Toolforge: k8s: ingress: consider creating ingress-specific nodes
Closed, DeclinedPublic
Actions

Assigned To

Authored By

	aborrero
	Apr 14 2020, 1:25 PM

Description

Right now, when an user connects to a webservice running in Toolforge kubernetes, this happens:

client --> tools front proxy --> haproxy --> random k8s worker node --> ingress pod on a random worker node --> tool webservice on a random worker node

There is an extra overhead in the haproxy --> k8s worker node --> ingress pod step, because haproxy doesn't know in which node is the ingress pod running, we use a nodePort and let the ingress listen in every node of the cluster.
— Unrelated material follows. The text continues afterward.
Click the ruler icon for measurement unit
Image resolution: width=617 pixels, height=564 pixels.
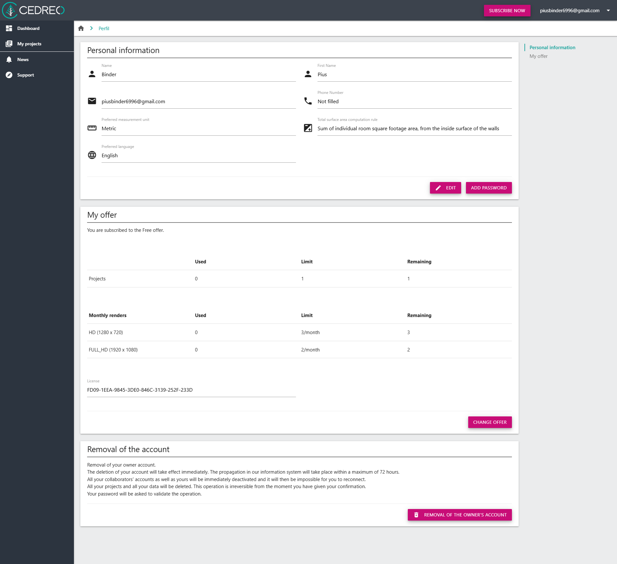tap(92, 128)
As of this writing, we have about 55 k8s worker nodes and only 3 ingress pods. The chances that haproxy hits a node with ingress running is pretty low, thus requiring another internal kubernetes forward to the correct node with a running ingress pod.

One simple way to solve this is to create ingress-specific nodes, nodes in which we only run nginx-ingress (plus related monitoring), and configure haproxy to redirect to those nodes only, instead of to all worker nodes. As a side effect, the nginx-ingress pods would be more relaxed from memory pressure (they use at least 1Gb memory, and growing).

NOTE: we didn't detect any performance impact of this setup, is just a possible improvement. Actually, we decided against this solution when we originally developed the ingress, but may worth revisiting now the usage is growing.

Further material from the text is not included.